LombokPost — Iklim seni rupa Mataram kembali bergairah!
Menjelang penghujung tahun 2025, Taman Budaya NTB menyelenggarakan pameran lukisan bertajuk "MENGURAI... KEBEKUAN".
Acara ini bukan hanya etalase karya, tetapi juga upaya konkret untuk memecah kebekuan komunikasi dan proses kreatif di kalangan seniman lukis Kota Mataram, dari senior legendaris hingga talenta-talenta baru.
Kurator pameran, Agus Fn (seorang Penulis dan Pelukis), secara lugas menyebut bahwa pameran ini hadir untuk mengurai ketegangan proses kreatif yang telah lama "membeku" di kalangan seniman lukis.
Judul pameran sendiri terinspirasi dari lukisan senior Soewito Mukarni, “Odong-odong membawaku ke sini”.

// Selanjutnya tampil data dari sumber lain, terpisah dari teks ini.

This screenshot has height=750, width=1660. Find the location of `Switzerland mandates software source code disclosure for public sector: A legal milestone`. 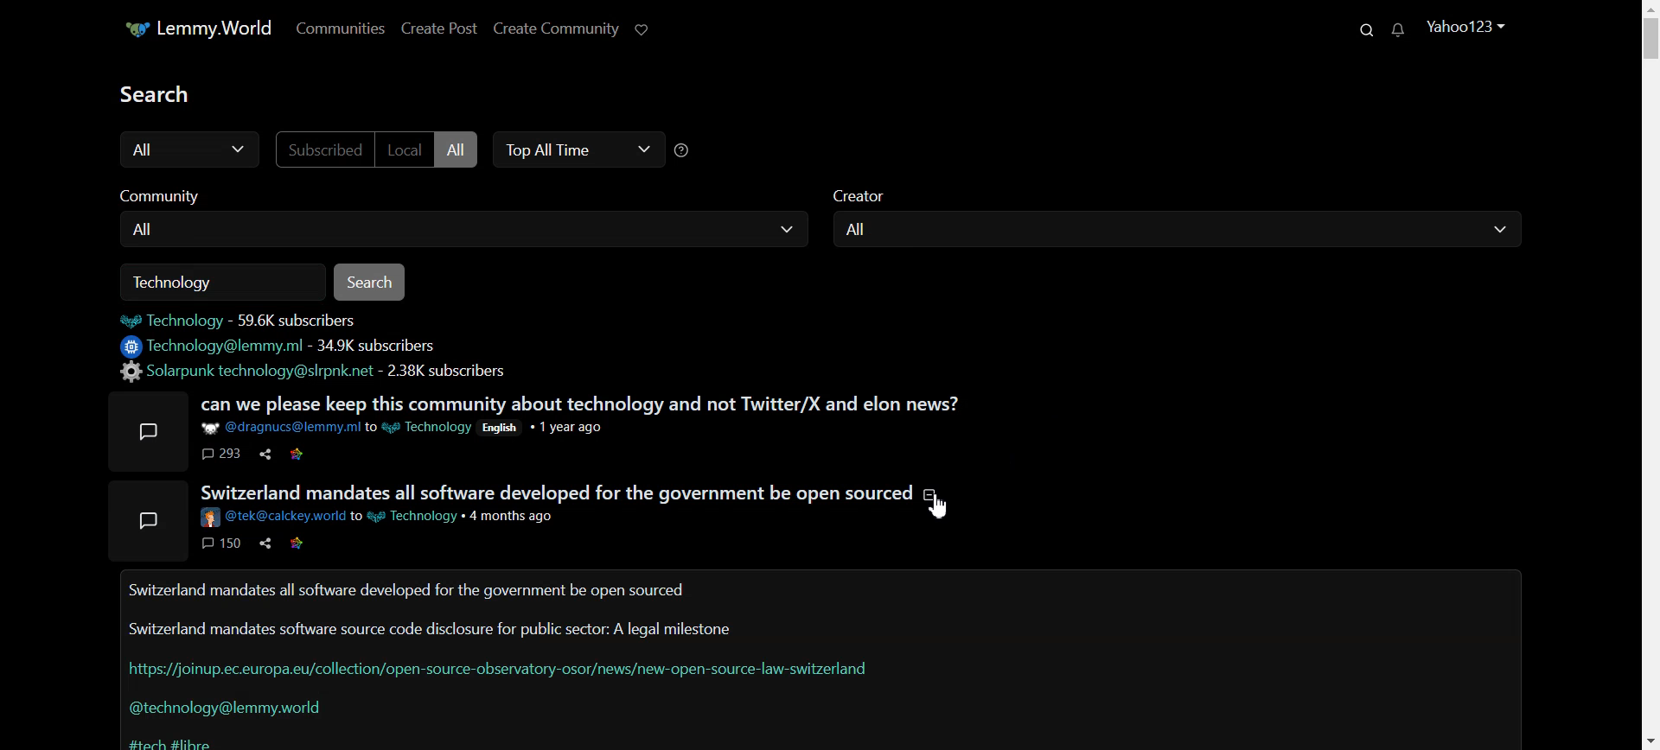

Switzerland mandates software source code disclosure for public sector: A legal milestone is located at coordinates (430, 627).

Yang merekam momen kebersamaan melukis di tepi pantai, membawa pelukis tua dan muda berkumpul dan tertawa lepas.
Bukan Sekadar Pameran, Jembatan Lintas Generasi
Kepala Taman Budaya Provinsi NTB, Lalu Suryadi Mulawarman, S.Sn, M.M, menyambut baik pameran ini, berharap kegiatan guyub seperti ini dapat menciptakan iklim berkarya yang saling mensupport secara psikologis dan membangun dialog antar seniman.
Momen melukis bersama yang direkam kurator menjadi peristiwa penting. Para seniman senior, seperti I Gusti Lanang Putra, Nengah Kisid, Tonie Mursajid, Artha Kusuma, Soewito Mukarni, Satarudin, dan Esti Ebi Evolisa, berkumpul bersama juniornya.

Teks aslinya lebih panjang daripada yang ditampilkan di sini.